FUNCTIONAL CHARACTERIZATION OF FORMIN-DEPENDENT ACTIN POLYMERIZATION AT ADHERENS JUNCTIONS

Abstract

Cadherin-mediated cell-cell adhesion is required for epithelial tissue integrity in homeostasis, during development and in tissue repair. E-cadherin stability depends on F-actin, but the mechanisms regulating actin polymerization at cell-cell junctions remain poorly understood. Here, we investigated a role for formin-mediated actin polymerization at cell-cell junctions. We identify mDia1 and Fmnl3 as major factors enhancing actin polymerization and stabilizing E-cadherin at epithelial junctions.
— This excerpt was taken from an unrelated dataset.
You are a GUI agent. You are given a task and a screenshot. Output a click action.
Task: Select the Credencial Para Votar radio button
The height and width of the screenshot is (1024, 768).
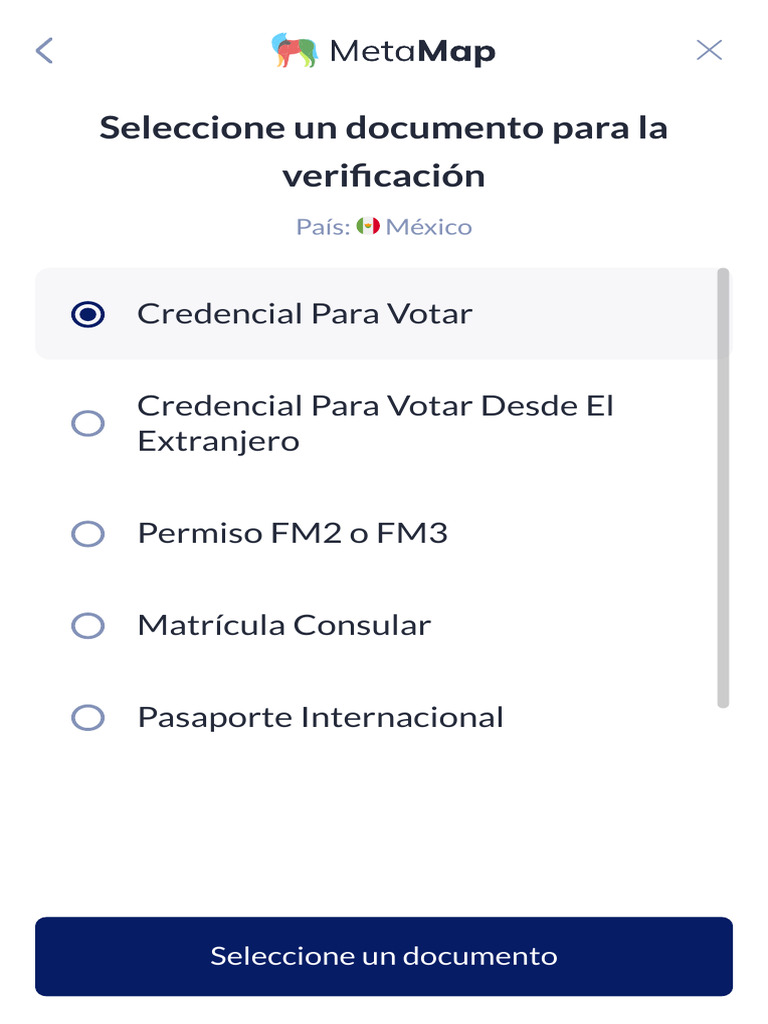click(88, 314)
Fmnl3 localizes to adherens junctions downstream of Src and Cdc42, its depletion leads to a reduction in F-actin and E-cadherin at junctions, and weakening of cell-cell adhesion. Importantly, Fmnl3 expression is up-regulated and junctional localization increases during collective cell migration. Depletion of Fmnl3 or mDia1 in migrating monolayers results in dissociation of leader cells and impaired wound repair. In summary, our results show formin activity at epithelial cell-cell junctions is important for adhesion and the maintenance of epithelial cohesion during dynamic processes, such as wound repair.